Activity
Exact copy, pictures excluded: set down only the lines from the one with "The image size" through the end of the entries, keeping both end lines.

START Supplied records

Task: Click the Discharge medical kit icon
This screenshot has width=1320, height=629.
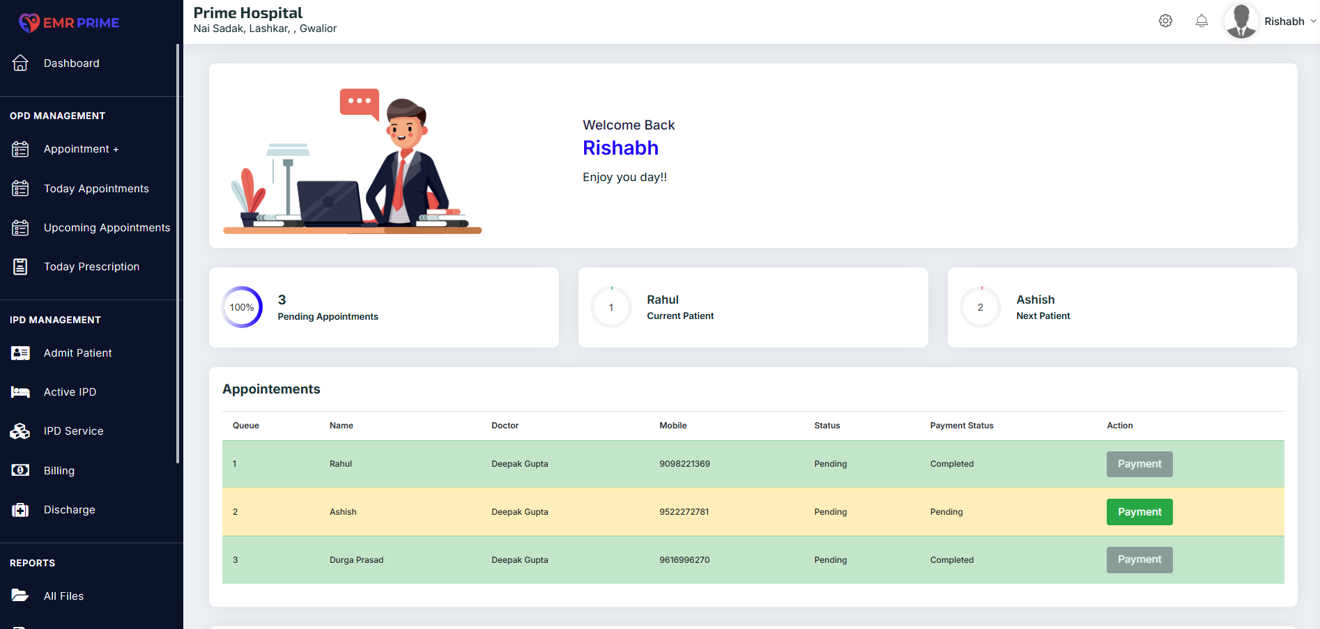Action: [20, 510]
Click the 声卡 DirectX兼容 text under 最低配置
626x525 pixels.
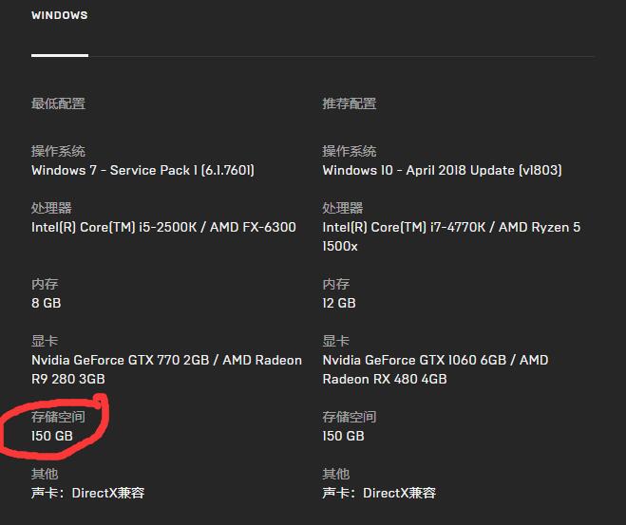[x=87, y=494]
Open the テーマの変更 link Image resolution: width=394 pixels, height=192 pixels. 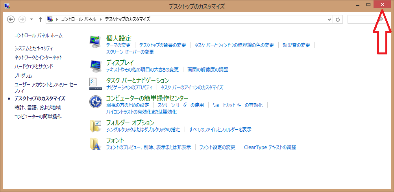click(118, 45)
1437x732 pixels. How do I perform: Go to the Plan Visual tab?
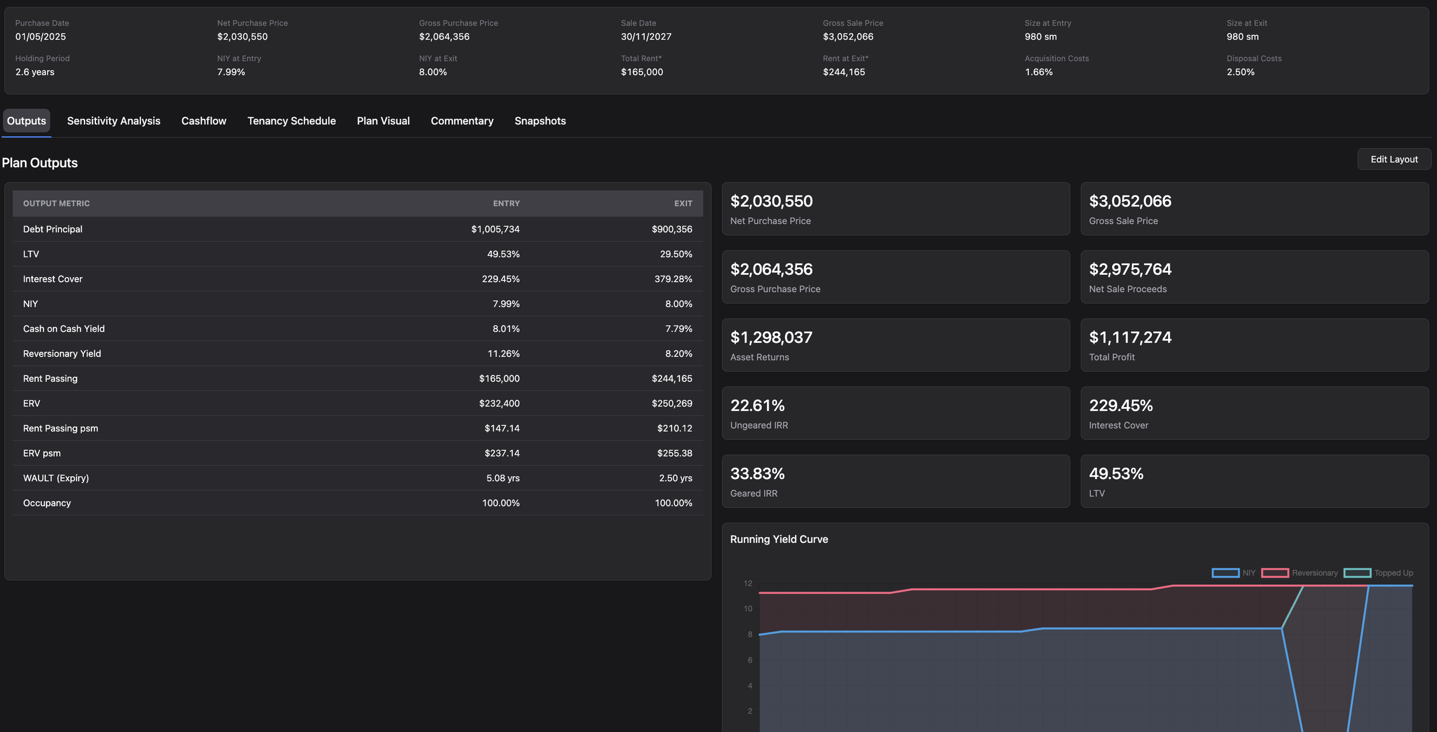tap(383, 121)
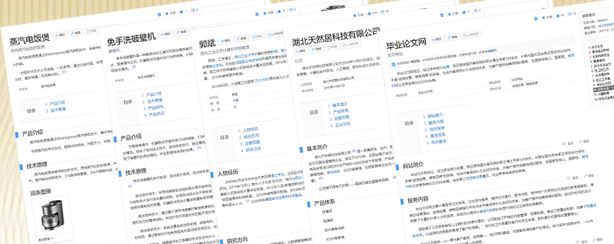Viewport: 614px width, 244px height.
Task: Click the thumbs-up icon showing 556 likes
Action: pyautogui.click(x=369, y=14)
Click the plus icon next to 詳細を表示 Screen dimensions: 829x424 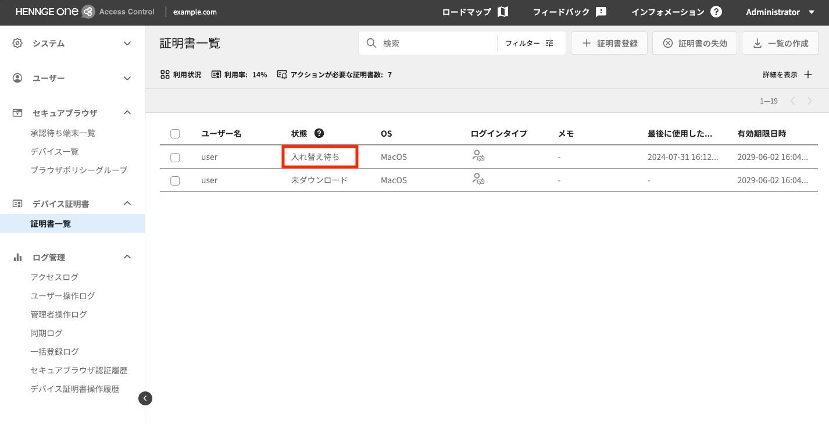807,74
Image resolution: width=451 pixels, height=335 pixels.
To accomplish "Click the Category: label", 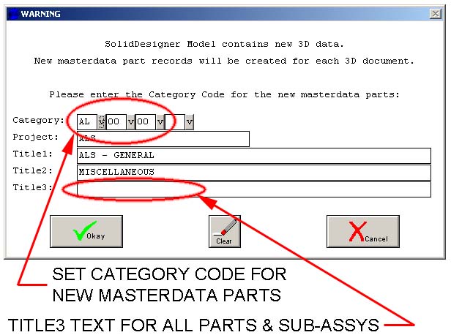I will click(x=38, y=121).
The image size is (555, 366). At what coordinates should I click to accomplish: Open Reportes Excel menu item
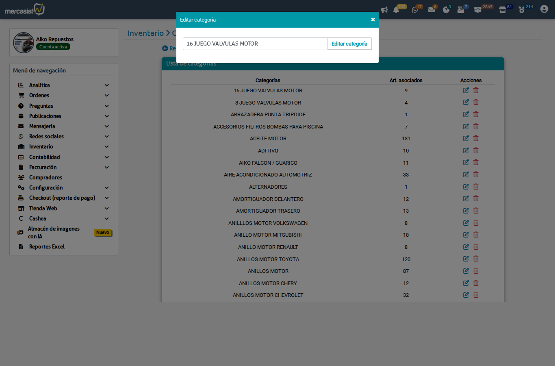click(x=47, y=247)
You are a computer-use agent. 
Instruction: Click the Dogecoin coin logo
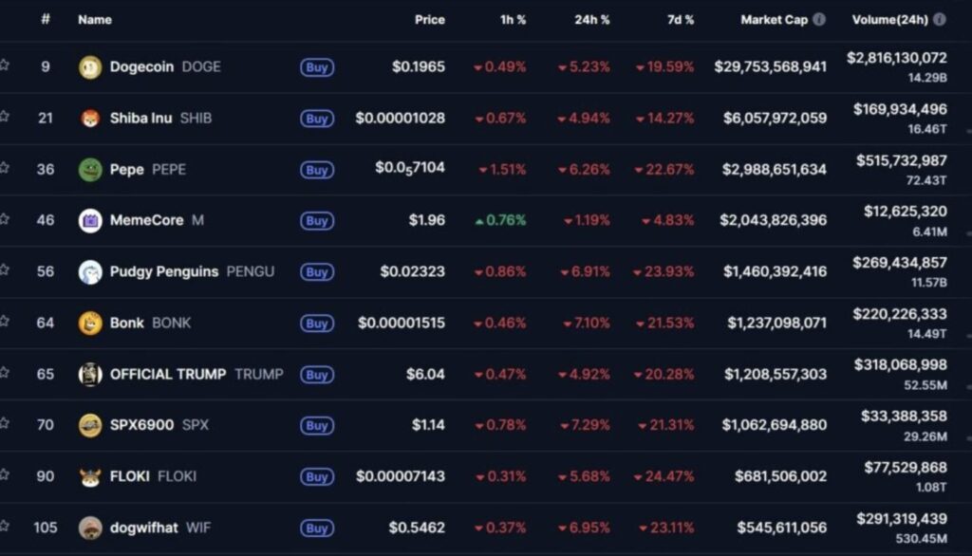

END Supplied records

Exercise answer
The image size is (555, 366). At what coordinates should I click to accomplish: Open Reportes Excel menu item
click(x=47, y=247)
You are a computer-use agent. 
Instruction: Click the Dogecoin coin logo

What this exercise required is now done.